Treatment options for renal cell carcinoma have expanded recently with the approval of sunitinib, sorentinib, and temsirolimus. First-line treatment options for patients with good or intermediate-risk disease include sunitinib or bevacizumab and interferon alpha and temsirolimus for those with poor-risk.3 A recent, indirect, meta-analysis of sunitinib, sorentinib, bevacizumab/ interferon, and temsirolimus concluded that sunitinib was superior to sorentinib and bevacizumab/interferon in terms of progression-free survival (PFS) when interferon alpha was used as the comparator.

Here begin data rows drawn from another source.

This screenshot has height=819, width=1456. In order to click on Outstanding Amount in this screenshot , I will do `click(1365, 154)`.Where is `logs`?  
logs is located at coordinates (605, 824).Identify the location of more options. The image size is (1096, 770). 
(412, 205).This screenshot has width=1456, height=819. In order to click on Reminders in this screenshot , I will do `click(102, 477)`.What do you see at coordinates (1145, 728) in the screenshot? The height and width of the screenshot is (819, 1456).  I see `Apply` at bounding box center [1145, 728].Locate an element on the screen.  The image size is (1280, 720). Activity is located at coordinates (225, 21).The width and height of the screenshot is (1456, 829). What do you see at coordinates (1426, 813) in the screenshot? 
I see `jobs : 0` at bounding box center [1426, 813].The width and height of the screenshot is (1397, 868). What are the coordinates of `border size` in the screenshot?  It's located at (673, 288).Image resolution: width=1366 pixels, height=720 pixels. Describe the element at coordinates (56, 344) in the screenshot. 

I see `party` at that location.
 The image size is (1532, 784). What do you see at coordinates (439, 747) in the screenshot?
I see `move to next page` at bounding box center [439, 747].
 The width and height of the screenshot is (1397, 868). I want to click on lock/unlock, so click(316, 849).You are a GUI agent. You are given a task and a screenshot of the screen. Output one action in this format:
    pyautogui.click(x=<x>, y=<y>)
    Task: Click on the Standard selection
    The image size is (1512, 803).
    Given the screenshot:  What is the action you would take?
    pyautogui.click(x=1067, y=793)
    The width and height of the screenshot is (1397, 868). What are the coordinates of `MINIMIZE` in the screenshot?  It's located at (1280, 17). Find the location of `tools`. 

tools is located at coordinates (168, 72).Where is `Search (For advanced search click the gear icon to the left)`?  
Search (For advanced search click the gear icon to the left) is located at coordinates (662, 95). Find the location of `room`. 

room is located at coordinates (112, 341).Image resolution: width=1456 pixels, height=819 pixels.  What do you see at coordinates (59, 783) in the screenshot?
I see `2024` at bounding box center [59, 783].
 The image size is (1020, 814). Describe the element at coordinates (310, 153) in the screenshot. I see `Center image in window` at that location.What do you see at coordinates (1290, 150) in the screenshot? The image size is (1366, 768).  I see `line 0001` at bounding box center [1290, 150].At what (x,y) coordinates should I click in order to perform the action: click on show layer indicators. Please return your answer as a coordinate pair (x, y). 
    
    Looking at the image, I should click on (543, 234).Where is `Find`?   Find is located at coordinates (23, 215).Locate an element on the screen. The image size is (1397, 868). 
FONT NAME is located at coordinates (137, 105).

However, when placebo was used, no statistical difference was found. Temsirolimus showed significant PFS in patients with poor prognosis.4 Everolimus provides another treatment option for patients whose disease has progressed with sunitinib and/or sorentinib.
1. Afinitor Product Information. East Hanover, NJ: Novartis Pharmaceutical Corporation; March 2009.
2. Amato RJ, et al. A phase 2 study with a daily regimen of the oral mTOR inhibitor RAD001 (everolimus) in patients with metastatic clear cell renal cell cancer. Cancer 2009 Mar 20; Epub ahead of print.
3. Porta C, Szczylik C. Tolerability of first-line therapy for metastatic renal cell carcinoma. Cancer Treat Rev 2009;35:297-307.
4. Hudes G, et al. Temsirolimus, interferon alfa, or both for advanced renal-cell carcinoma. N Engl J Med 2007;356:2271-2281.